Through that first winter we worked on her ability to control her fear that she would be left out of the next event in our life together if she stayed in the chair. Eventually, I found she had no problem staying if the classical music from my computer continued to play. If, however, the music were no longer playing, she would leave our chair and come padding down the stairs after me, realizing I don’t return if I’ve turned the music off and put my computer to sleep. Over time, her ability to control the impulse to flee untenable feelings of abandonment in my office chair has grown strong.
I’ve admired Emma’s strength for I know how hard it is not to flee. I face the urge to take flight when I can’t face a revision of a piece of writing. I face the urge to take flight when I’ve made a commitment that begins to grow larger than I anticipated. But I know if I stay in my chair and face the revision, I may find that moment of breakthrough or inspiration right around the corner. I know if I stick with my commitment but face my personal limitations and demands from others, I will face the challenge of living honestly with myself and others.
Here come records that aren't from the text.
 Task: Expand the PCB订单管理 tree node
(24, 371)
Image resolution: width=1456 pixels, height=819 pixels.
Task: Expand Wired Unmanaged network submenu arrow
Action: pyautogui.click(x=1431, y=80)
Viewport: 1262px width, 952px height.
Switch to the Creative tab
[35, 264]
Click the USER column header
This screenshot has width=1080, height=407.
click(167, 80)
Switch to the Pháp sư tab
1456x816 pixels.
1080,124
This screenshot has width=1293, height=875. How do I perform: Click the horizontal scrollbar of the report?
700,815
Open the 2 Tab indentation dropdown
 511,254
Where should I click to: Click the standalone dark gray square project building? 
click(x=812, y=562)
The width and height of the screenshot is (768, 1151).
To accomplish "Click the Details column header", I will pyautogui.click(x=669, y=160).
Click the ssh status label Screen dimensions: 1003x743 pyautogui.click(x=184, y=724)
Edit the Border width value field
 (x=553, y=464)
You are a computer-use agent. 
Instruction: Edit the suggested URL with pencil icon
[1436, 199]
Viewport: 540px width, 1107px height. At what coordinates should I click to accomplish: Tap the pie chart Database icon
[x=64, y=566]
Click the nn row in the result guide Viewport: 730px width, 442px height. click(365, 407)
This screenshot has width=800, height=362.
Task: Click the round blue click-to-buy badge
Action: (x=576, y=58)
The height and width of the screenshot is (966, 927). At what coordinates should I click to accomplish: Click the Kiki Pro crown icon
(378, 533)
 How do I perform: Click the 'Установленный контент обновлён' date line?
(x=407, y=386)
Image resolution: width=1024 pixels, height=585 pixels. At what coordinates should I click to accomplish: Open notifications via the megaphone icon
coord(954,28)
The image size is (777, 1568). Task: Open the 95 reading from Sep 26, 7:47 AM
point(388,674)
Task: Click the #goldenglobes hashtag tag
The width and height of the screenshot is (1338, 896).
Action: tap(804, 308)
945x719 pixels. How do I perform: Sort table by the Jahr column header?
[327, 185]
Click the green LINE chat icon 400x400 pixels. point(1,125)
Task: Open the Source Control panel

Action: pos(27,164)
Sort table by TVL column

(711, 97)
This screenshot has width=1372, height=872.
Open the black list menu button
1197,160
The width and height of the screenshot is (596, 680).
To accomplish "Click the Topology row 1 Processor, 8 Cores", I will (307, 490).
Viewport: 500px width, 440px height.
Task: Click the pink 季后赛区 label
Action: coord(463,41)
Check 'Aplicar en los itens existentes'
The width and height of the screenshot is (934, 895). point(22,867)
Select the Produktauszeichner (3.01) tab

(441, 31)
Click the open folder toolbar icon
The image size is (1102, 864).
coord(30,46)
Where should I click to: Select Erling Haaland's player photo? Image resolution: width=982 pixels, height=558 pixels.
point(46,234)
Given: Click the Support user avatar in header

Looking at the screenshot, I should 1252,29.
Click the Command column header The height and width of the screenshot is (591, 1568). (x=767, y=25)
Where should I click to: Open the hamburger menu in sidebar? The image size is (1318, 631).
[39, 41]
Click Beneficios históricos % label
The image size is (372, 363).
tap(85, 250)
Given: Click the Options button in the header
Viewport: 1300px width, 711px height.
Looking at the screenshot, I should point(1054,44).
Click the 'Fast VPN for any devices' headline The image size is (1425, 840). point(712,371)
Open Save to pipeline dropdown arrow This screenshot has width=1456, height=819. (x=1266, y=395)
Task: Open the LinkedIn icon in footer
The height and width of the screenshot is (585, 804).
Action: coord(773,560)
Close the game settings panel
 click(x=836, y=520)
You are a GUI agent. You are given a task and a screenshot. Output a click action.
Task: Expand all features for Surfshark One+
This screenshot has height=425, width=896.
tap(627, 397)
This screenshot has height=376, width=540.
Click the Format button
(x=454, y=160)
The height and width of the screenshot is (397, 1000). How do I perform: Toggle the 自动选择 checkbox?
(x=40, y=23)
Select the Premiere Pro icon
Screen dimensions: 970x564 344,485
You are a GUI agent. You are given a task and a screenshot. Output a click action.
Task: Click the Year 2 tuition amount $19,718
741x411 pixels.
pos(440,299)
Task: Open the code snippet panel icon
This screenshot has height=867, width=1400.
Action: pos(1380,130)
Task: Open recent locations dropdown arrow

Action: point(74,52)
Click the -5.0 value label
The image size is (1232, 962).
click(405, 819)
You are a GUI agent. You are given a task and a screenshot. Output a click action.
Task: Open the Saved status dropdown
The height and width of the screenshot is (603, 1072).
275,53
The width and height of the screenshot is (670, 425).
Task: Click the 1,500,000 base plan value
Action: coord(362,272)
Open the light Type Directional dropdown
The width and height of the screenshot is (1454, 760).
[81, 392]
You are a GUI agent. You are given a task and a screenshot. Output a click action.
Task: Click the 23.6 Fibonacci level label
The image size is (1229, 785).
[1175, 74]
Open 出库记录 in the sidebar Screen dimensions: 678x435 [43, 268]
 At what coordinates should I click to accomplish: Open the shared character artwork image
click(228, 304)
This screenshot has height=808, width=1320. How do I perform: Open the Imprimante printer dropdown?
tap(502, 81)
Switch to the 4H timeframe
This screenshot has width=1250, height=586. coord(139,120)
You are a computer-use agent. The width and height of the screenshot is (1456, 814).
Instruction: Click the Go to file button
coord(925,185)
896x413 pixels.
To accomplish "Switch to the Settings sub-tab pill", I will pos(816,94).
I also know we will both need encouragement in the days ahead. When we work on the table obstacle in her agility runs, Emma needs to go into a down and stay for five seconds. With more play ahead of her on the agility course, she will, from time to time, question my command. With a couple of repetitions, she can been successful. When I tell her to stay in her bed by the kitchen stove when company comes, she has great difficulty. She will go lie down, but after a few brief minutes, Emma is walking in and around the legs of company, looking up, just hoping for someone to notice her. Success at that point is at least an acceptable decorum.
Without knowing it, Emma encourages me, too. I know that the presence of a goal in my life has helped me stay steady with its completion. I’ve always exercised all-year-round. In order to do so I establish a workout schedule and stick to it.
Two days ago I needed to take a short run. The day before I’d cross-country skied for two and half hours and felt tired. Late morning, Emma came out from under my desk a couple of times and looked at me as if to ask, “Is this all we’re going to do today?” She gave voice to my conscience. I had promised myself I’d exercise mid-day and not let the opportunity get lost in the needs of the day.
It’s in those transitional moments that Emma’s inquiry nudges me to remember my dedication. I rise up out of my chair and mark an important separation between my immersion in the task at hand and the commitment to walk out the door and exercise. Emma’s elation is immediate: she barks for her coat and she barks at me to hurry up. Once I’ve tied my laces, she screams out the front door looking back at me as if to say, “Are you coming?” And I gratefully join her, the brisk January air an awakening to the rewards of remaining loyal to the discipline of my commitment.